_GIVEN ENTRIES_.
-.-.-

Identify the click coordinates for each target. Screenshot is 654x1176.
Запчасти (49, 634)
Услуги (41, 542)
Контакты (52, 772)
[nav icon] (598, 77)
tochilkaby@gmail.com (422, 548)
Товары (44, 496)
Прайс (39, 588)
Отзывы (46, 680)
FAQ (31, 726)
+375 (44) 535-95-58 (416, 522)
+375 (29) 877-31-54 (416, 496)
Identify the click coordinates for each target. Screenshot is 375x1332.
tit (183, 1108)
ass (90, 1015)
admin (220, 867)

-.-.-

_YOUR OBJECTIVE_.
Please print, with no changes, the lines of the material from the line holding "Товары (44, 496)" through the last line, with both ends included.

_OUTPUT BELOW_.
Товары (44, 496)
Прайс (39, 588)
Отзывы (46, 680)
FAQ (31, 726)
+375 (44) 535-95-58 (416, 522)
+375 (29) 877-31-54 (416, 496)
Identify the click coordinates for each target. Screenshot is 375x1332.
tit (183, 1108)
ass (90, 1015)
admin (220, 867)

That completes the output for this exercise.